● **Work to be completed**:
List every line from the records below that contains the string "Task", copying each line in full. Treat uppercase and lowercase as different.

● **Data shown**:
-- START --
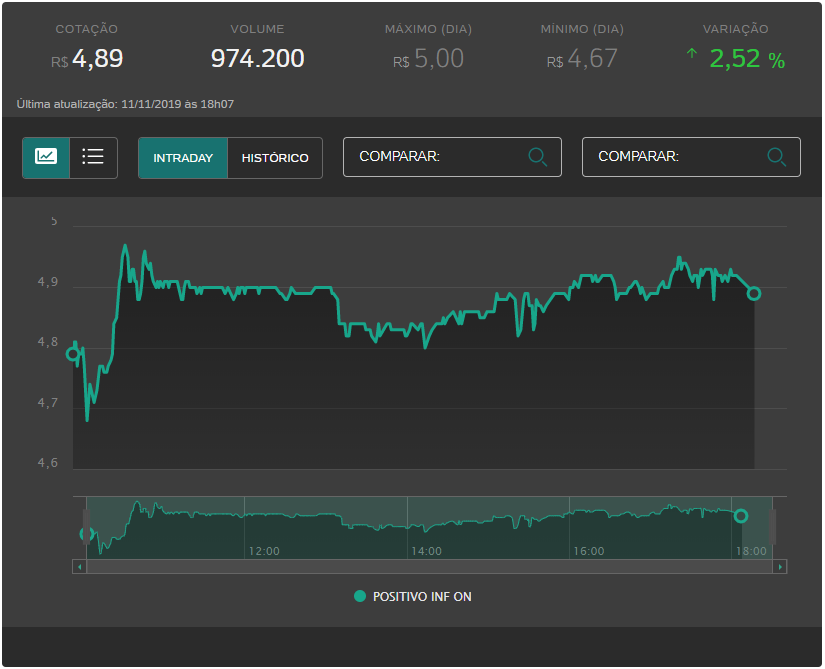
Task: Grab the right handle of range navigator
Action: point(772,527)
-- END --
-- START --
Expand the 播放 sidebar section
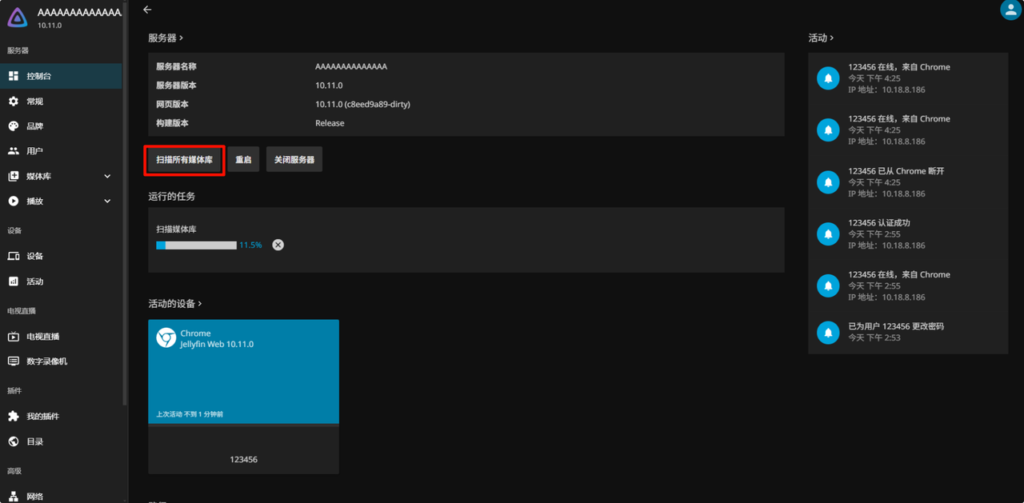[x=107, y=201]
-- END --
-- START --
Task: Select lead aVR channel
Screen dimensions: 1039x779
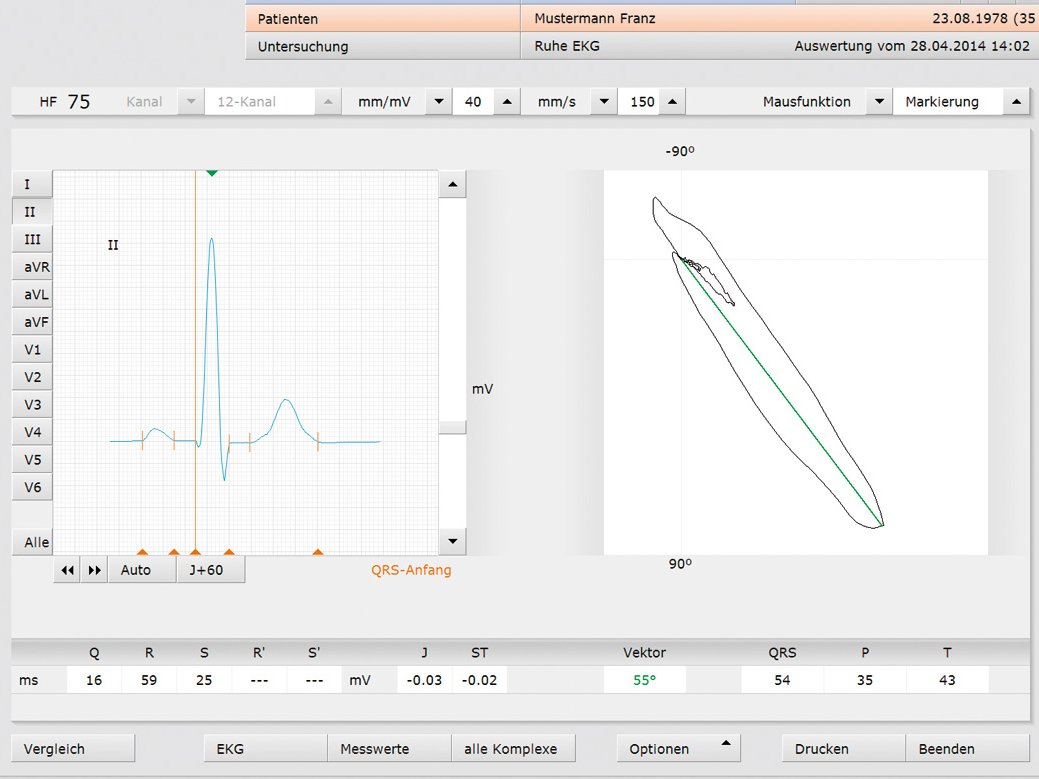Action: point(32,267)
-- END --
● **Exercise response**:
Task: Grab the right handle of range navigator
Task: Select lead aVR channel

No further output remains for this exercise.